= John Gilmore (tenor) =

American opera singer (1950–1994)

John Gilmore (1950 – December 7, 1994) was an American operatic tenor. His voice is preserved on several recordings made for the Metropolitan Opera radio broadcasts and on the television program Live from the Metropolitan Opera.

==Life and career==
Born in Bradford, Pennsylvania, Gilmore studied opera at the Jacobs School of Music at Indiana University where he earned both a Bachelor of Music and a Master of Music degrees. In 1980 he won the regional finals of the Metropolitan Opera National Council Auditions. That same year he was a featured soloist in Arthur Honegger's Jeanne d'Arc au bûcher with Irene Papas and The Little Orchestra Society at Avery Fisher Hall. In 1982 he portrayed the title role in the United States premiere of Haydn's Orlando paladino with the Pennsylvania Opera Theater, and appeared as the Shepherd in Oedipus rex with the Boston Symphony Orchestra under Seiji Ozawa at the Tanglewood Music Festival.

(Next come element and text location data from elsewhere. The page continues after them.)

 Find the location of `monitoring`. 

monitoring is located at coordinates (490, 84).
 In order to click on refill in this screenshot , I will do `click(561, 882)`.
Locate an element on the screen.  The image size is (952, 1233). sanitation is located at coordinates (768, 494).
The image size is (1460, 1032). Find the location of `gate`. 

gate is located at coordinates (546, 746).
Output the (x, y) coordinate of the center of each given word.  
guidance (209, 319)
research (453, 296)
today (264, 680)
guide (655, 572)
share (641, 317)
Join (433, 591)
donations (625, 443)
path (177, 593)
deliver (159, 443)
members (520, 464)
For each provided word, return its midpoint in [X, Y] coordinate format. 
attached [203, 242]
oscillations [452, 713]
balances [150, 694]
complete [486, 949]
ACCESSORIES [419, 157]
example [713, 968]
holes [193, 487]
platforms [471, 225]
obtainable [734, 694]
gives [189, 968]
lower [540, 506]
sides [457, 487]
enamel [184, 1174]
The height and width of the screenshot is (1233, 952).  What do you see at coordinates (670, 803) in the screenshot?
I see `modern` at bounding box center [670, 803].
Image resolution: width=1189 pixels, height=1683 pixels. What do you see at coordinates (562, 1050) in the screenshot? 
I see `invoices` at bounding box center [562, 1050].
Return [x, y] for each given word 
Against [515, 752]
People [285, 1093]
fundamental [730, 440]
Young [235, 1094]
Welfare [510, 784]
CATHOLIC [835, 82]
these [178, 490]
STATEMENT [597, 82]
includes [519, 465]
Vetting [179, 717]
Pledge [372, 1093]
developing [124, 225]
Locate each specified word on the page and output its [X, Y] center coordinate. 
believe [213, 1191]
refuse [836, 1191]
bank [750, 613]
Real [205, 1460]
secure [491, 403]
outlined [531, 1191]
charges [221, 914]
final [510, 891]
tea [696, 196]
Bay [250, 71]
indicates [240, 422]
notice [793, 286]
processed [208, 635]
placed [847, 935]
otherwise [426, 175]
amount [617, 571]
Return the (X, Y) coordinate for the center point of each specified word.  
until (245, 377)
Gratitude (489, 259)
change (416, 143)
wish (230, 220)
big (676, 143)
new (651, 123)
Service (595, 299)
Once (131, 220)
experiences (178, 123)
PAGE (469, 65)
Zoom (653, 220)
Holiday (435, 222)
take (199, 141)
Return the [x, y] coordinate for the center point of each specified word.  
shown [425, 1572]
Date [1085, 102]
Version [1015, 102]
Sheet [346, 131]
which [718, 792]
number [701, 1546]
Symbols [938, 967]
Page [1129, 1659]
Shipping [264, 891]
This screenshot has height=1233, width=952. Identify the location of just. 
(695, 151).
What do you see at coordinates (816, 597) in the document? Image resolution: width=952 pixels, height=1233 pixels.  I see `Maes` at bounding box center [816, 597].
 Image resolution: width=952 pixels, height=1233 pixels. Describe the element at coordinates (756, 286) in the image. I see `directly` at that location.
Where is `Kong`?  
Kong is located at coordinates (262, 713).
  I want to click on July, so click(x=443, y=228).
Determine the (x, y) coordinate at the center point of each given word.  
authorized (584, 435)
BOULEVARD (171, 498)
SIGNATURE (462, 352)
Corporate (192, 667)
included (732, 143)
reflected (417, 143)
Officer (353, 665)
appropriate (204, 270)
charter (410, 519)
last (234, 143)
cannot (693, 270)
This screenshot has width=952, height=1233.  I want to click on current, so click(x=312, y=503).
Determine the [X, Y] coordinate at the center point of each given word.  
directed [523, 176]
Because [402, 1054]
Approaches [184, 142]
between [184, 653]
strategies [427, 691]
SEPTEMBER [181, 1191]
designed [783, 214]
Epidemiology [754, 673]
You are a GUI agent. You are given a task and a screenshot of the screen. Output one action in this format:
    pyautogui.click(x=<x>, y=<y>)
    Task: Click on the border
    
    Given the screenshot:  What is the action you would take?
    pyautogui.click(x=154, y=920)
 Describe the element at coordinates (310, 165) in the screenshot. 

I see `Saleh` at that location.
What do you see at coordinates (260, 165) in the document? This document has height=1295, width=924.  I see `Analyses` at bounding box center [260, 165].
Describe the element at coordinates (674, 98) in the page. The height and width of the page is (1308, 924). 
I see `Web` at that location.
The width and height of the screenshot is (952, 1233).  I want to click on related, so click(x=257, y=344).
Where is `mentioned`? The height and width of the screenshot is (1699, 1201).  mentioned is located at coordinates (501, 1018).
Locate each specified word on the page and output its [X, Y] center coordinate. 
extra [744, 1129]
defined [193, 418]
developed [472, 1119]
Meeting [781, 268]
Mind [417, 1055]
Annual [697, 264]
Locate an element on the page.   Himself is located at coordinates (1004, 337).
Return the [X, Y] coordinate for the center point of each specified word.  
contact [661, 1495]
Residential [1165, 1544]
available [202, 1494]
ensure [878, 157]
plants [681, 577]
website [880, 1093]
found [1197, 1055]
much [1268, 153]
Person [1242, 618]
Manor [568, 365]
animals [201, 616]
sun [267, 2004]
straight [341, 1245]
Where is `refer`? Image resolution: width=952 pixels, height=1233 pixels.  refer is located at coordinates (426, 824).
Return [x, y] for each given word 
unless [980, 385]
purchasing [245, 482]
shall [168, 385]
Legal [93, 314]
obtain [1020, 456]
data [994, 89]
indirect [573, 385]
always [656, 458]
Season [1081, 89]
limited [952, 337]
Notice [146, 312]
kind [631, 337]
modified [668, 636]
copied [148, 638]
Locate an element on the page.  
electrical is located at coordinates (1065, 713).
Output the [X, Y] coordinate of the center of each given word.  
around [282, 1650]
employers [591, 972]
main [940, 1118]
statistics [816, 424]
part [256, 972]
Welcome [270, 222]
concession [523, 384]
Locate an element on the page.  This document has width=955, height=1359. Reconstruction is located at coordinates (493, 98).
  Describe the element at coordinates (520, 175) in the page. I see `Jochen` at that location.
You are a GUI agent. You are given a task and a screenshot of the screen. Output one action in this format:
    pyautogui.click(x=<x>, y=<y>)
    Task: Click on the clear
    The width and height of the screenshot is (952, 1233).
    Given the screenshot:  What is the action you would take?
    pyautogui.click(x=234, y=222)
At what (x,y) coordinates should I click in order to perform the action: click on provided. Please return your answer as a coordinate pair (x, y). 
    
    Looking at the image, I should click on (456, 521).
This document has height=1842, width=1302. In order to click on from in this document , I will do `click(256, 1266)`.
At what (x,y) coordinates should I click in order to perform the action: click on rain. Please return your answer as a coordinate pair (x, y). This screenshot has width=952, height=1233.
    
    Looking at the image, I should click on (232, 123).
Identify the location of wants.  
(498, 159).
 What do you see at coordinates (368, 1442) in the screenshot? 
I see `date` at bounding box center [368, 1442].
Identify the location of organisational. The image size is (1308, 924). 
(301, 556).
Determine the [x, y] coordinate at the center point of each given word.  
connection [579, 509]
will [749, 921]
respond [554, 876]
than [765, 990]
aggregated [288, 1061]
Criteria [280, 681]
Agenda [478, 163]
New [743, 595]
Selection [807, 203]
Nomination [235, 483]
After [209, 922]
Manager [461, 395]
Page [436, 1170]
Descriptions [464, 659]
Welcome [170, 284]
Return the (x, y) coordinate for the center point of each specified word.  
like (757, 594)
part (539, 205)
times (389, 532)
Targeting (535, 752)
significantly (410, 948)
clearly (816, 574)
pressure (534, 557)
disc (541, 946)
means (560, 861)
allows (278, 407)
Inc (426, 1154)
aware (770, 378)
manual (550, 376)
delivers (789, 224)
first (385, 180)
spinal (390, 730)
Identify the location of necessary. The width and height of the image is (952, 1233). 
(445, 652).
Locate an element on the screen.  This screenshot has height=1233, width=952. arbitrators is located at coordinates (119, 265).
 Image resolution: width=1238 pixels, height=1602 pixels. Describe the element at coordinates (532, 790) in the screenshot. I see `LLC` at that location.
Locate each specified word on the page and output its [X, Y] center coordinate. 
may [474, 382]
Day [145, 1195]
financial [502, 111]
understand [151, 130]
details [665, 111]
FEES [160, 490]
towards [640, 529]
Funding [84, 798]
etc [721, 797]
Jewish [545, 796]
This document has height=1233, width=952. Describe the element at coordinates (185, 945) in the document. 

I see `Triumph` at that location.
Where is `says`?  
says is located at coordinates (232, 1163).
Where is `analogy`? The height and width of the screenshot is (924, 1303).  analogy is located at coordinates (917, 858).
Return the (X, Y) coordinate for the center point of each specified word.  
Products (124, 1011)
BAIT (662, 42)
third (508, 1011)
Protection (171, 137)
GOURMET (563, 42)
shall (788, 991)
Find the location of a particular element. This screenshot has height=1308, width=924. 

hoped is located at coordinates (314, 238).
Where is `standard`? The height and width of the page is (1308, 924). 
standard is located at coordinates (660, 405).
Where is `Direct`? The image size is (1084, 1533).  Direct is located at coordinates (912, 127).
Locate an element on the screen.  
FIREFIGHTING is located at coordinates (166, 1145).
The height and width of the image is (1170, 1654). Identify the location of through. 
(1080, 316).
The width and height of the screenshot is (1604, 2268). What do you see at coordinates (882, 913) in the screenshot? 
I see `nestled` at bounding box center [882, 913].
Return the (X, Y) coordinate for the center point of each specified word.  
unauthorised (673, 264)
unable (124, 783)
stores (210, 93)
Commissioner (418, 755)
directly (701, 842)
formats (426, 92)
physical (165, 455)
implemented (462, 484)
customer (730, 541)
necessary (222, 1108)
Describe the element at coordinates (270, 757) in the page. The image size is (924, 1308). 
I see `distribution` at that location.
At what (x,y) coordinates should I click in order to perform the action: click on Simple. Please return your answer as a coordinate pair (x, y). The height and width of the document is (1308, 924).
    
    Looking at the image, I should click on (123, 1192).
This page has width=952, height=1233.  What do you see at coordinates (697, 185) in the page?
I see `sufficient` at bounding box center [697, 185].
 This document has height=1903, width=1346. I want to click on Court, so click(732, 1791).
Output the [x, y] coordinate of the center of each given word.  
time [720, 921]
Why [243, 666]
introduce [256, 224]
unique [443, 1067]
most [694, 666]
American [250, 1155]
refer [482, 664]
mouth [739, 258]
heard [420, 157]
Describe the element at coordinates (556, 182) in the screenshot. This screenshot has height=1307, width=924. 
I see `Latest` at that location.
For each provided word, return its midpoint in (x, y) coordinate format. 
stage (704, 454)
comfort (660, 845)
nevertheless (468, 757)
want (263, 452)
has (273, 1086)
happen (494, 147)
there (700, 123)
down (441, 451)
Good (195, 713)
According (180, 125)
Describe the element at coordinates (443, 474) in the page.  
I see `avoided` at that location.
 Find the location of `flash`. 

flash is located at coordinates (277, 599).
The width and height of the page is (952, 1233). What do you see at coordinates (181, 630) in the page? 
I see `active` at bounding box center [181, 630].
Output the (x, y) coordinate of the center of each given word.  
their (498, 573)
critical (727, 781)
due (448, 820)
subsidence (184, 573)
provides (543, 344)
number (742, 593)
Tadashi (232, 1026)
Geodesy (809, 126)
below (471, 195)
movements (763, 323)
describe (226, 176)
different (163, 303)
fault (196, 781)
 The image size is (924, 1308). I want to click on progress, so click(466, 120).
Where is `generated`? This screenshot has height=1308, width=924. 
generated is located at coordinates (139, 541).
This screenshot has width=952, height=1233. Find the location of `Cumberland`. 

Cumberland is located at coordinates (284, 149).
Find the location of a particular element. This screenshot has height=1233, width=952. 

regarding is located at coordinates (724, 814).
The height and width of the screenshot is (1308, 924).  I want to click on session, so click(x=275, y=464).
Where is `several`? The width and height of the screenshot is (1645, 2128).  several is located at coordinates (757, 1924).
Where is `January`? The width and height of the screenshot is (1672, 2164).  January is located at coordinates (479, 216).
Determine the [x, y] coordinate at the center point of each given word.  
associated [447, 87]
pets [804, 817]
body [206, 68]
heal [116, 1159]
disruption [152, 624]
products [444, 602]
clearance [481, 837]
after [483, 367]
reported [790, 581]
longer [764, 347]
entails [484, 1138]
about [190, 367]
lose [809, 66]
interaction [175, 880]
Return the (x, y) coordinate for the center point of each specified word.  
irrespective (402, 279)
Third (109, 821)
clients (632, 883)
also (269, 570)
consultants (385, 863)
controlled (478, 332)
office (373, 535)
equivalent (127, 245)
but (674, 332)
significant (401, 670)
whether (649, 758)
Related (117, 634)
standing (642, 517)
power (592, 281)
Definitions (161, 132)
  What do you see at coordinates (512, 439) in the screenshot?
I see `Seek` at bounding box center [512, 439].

In 1981 Gilmore made his debut at the Metropolitan Opera as Hunchback in Strauss' Die Frau ohne Schatten with Birgit Nilsson as The Dyer's Wife, Éva Marton as the Empress, and Gerd Brenneis as the Emperor. He appeared in nearly 190 more performances at the Met over the next eleven years, portraying such roles as Andres in Wozzeck, Archer in Francesca da Rimini, Count Elemer in Arabella, the Count of Lerma in Don Carlo, Eisslinger in Die Meistersinger von Nürnberg, Malcolm in Macbeth, the Messenger in Aida, Normanno in Lucia di Lammermoor, Prince Shuisky in Boris Godunov, Ruiz in Il trovatore, Scaramuccio in Ariadne auf Naxos, the Shepherd in Oedipus rex, and the Steersman in The Flying Dutchman among others. His last appearance at the Met was on January 10, 1992, as the Man with Lather in The Ghosts of Versailles.

In 1987 Gilmore toured South Korea in performances with the Seoul Philharmonic Orchestra and was a soloist with the Wilmington Symphony Orchestra. He taught on the voice faculty at the University of North Carolina Wilmington.